Not “instead of” but “in addition to”. Government regulation is not perfect but is the first-best solution to imposing such injunctions, and prima facie is much more effective than social norms or industry self-regulation. That’s a major part of why the industry bodies are objecting to it.
Even if I was a billionaire, Stremio gives me a better experience streaming movies and shows then I could get paying for anything and everything.

Two reasons:

Highest quality available for every media. Bluray remuxes are a game changer, when available.

Every media in one app.

Instagram does something similar - they have random ads in HDR which iOS will display at obnoxious brightness. Just what you want as you scroll by trying to find someone you actually follow.
I experience this on Facebook on iOS. Glad I’m not the only one. Super irritating.
It looks great on the photos I took myself, but I wish there was a way to turn HDR off for certain apps or at least on demand. There are some YouTube videos online that I cannot even watch because they get too bright and saturated.
I blame Apple for that. They've majorly bungled HDR. The worst part is that everyone follows them, so we have a bunch of hardware vendors trying to tie HDR to numbers they can brag about (brightness) while video content producers just want to make dark scenes without banding.
Is there a technical reason why apple doesn’t allow HDR to be selectively turned off? I’m surprised this is still not at least an accessibility option.
FYI You can get stop this by enabling low power mode.
Waiting for California to ban obnoxiously bright electronic billboards next. The meatspace could use some love too.
Alaska, Hawaii, Maine, and Vermont got this right by simply banning all billboards.
Those need to be banned, the billboard trucks (and boats) need to be banned, and the shockingly bright headlamps need to be banned.
> [...] opposed the bill. The groups argued that “many” streaming services were already trying to manage the “loudness of advertisements that come from server-side ad insertion that may be inconsistent with the loudness of the programs,”

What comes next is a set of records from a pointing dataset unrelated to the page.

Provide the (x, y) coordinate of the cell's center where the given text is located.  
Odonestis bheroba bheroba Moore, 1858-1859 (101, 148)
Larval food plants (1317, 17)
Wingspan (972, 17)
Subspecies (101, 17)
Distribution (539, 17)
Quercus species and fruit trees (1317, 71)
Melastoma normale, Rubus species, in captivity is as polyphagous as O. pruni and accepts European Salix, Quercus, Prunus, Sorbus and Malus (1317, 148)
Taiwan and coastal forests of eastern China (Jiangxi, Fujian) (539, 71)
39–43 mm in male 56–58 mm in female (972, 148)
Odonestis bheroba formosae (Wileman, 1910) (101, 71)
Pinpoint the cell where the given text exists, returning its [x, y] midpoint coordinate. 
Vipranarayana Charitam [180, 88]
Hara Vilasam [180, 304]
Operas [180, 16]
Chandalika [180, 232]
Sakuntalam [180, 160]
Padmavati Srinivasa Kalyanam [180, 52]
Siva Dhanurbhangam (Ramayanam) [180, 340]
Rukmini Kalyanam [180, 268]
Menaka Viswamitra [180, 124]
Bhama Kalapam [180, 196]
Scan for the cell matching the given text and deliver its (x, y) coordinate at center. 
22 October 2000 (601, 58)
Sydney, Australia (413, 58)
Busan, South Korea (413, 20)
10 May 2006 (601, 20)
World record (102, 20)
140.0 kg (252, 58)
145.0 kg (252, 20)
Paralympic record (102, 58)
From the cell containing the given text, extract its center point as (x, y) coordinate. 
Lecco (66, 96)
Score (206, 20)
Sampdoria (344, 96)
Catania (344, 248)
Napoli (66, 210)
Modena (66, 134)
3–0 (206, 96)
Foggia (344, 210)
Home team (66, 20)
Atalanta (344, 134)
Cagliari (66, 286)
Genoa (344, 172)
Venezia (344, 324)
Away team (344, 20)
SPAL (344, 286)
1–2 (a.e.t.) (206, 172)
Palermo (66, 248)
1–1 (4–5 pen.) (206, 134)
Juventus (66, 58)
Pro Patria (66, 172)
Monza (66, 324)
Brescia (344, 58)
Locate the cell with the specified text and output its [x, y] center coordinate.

Well, stop "trying" and fix it already. It's your own damn system.

Also a thing with podcast adverts.
I wonder if this means Apple TV will make their show volumes louder finally (aka, standard levels of other apps so I don't need to put my speaker at 39/40 to hear what should be 25/40)

Though, I don't even know if Apple TV has an ad-supported plan. This is mainly wishful thinking here :)

In China, problems like this are usually solved through departmental internal documents, or just through officials directly, privately and orally command.

Passing legislation for this kind of thing is almost impossible. This is the so-called "rule by man".

It is quite an interesting thing to see a country across the ocean solving this kind of problem through law.